Des chercheurs de l'Institut de recherche sur le cancer et le vieillissement en collaboration avec le laboratoire d'anatomie et cytologie pathologique du CHU de Nice, le Medical Research Council d'Edimbourg, et le Département of Cancer Stem Cell Biology de l'Université d'Osaka, démontrent que le facteur de transcription Wilms' tumor suppressor 1 (WT1), caractérisé initialement comme un suppresseur de tumeur, est un facteur majeur de la néovascularisation et de la progression tumorale. WT1 active la transcription de gènes pro-angiogéniques dans les néo-vaisseaux intra tumoraux et est nécessaire pour la fonction immunosuppressive des cellules myéloïdes au sein du stroma tumoral. Cette étude publiée dans la revue Nature Communications fait de WT1 une cible thérapeutique pertinente pour de nouvelles stratégies anti-cancéreuses.
Le gène WT1 (Wilm's tumor suppressor gene 1), décrit initialement comme un gène suppresseur de tumeur en raison de son inactivation par mutation dans la tumeur de Wilms (néphroblastome), a été récemment proposé comme un promoteur de tumeur en raison de sa surexpression dans les cellules tumorales de nombreux types de cancers chez l'homme. Cette observation a été à l'origine des premiers essais cliniques de vaccination dont les résultats sont encourageants.
Nicole Wagner et Kay-Dietrich Wagner, à l'Institut de Recherche sur le Cancer et le Vieillissement de Nice dirigé par Eric Gilson, étudient le rôle de WT1 dans la néovascularisation, phase cruciale du développement tumoral, et dans l'échappement des cellules tumorales au contrôle immunitaire. Dans cette nouvelle étude, les chercheurs prouvent que la protéine WT1, outre son expression dans les cellules tumorales, est également retrouvée dans la majorité des constituants cellulaires du stroma tumoral. Surexprimé dans les cellules endothéliales des néo vaisseaux tumoraux, le gène WT1 l'est également dans les cellules progénitrices hématopoïétiques et les cellules myéloïdes immunosuppressives, avec un rôle favorisant l'angiogenèse et bloquant la destruction des cellules cancéreuses par les cellules immunitaires.
En comparant les effets de l'invalidation conditionnelle du gène WT1 in vivo sur différents types tumoraux et dans différents modèles de souris transgéniques, les chercheurs démontrent que cette invalidation, spécifiquement dans les cellules endothéliales, ralentit et limite la croissance tumorale en diminuant la néo-angiogenèse.

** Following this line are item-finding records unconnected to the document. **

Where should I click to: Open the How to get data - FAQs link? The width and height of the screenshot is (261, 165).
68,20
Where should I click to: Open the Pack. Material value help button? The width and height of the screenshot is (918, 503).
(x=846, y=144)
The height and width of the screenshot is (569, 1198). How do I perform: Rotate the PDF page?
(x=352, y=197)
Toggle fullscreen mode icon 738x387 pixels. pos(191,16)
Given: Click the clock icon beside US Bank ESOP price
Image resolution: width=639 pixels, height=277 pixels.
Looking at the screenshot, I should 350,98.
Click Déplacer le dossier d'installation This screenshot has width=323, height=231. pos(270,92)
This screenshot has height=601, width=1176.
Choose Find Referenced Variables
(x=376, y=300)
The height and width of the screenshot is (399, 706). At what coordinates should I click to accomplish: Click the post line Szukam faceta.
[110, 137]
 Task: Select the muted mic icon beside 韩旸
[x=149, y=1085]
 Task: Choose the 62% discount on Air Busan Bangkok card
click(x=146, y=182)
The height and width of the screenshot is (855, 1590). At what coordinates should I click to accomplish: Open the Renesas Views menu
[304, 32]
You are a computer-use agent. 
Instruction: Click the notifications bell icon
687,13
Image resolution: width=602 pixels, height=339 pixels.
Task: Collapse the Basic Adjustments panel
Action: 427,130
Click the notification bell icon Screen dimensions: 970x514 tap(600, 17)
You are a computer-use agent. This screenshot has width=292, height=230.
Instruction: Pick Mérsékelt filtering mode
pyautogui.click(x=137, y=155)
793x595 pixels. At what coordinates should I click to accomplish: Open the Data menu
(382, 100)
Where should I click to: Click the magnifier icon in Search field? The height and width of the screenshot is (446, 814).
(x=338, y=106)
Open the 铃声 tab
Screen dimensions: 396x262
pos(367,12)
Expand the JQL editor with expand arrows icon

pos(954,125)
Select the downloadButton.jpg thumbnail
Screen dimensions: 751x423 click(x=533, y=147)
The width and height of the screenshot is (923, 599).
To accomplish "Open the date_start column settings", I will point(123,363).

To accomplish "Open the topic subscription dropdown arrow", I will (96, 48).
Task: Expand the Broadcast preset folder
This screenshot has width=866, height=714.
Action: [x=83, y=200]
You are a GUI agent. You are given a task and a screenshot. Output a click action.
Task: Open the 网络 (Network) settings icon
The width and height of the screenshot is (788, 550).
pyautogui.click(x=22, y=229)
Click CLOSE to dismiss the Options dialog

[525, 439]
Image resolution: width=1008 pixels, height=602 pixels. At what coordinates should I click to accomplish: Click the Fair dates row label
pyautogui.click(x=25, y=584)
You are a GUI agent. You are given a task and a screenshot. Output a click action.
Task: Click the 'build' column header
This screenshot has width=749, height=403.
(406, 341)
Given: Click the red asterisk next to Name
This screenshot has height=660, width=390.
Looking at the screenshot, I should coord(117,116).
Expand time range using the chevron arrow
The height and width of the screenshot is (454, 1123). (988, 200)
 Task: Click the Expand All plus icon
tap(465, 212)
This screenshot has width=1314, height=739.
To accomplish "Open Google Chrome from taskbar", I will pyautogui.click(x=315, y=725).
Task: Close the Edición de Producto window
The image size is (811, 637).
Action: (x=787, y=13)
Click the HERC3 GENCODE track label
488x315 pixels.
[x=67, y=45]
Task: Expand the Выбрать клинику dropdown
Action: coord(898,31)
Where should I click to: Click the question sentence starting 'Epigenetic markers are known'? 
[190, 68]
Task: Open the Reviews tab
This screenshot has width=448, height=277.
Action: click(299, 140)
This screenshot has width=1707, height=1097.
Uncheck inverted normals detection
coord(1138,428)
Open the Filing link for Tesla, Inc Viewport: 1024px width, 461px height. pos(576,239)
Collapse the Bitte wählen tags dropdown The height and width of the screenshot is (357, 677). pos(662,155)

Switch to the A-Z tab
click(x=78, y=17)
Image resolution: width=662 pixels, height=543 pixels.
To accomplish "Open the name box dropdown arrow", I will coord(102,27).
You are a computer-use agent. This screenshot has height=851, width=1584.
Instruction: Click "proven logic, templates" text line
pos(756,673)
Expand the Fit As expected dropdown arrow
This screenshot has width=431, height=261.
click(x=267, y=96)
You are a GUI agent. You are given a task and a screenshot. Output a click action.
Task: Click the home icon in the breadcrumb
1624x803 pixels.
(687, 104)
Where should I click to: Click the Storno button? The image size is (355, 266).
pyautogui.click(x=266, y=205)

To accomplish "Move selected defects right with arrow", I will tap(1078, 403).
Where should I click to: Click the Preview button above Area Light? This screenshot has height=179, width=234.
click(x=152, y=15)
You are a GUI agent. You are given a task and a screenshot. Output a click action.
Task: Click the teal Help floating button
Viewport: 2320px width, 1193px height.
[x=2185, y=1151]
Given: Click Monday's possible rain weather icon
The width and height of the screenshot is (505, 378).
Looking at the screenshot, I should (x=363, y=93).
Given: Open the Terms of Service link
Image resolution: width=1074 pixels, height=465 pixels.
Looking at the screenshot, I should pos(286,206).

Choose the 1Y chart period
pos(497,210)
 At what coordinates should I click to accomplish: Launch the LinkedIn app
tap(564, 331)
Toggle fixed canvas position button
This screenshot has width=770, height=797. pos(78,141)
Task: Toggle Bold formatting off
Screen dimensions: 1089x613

L'invalidation complémentaire de WT1 dans les cellules progénitrices hématopoïétiques et les cellules myéloïdes immunosuppressives, induit la régression tumorale en associant à la régression de la néo vascularisation une activation de la réponse immunitaire, qui participe à l'inhibition de la formation de métastases. Au niveau moléculaire, la protéine WT1 active la transcription du gène Pecam-1 codant la platelet/endothelial cell adhesion molecule 1 et du gène de la protéine c-kit, qui stimulent l'angiogenèse. L'invalidation de WT1 spécifiquement dans les cellules myéloïdes immunosuppressives inhibe leur fonction suppressive sur la prolifération des lymphocytes T.
Cette approche multidisciplinaire désigne donc le gène WT1 comme un acteur majeur de la progression tumorale locale et métastatique. Avec trois niveaux d'action indépendants - activation de la prolifération cellulaire tumorale, stimulation de l'angiogenèse et inhibition de la réponse immunitaire anti tumorale- la protéine WT1 peut être considérée comme une cible prometteuse dans de futurs essais thérapeutiques.
Figure:L'invalidation du gène Wt1 inhibe la croissance tumorale et l'angiogenèse. Photographies et images en microscopie confocale de tumeurs mélanomes B16 trois semaines après l'injection de cellules tumorales dans les animaux transgèniques dont le gène WT a été non-invalidé (gauche) ou invalidé avec le Tamoxifène (droite). Les double marquages du Collagen IV (rouge) et de Pecam-1 (vert) confirment la régression des vaisseaux tumoraux.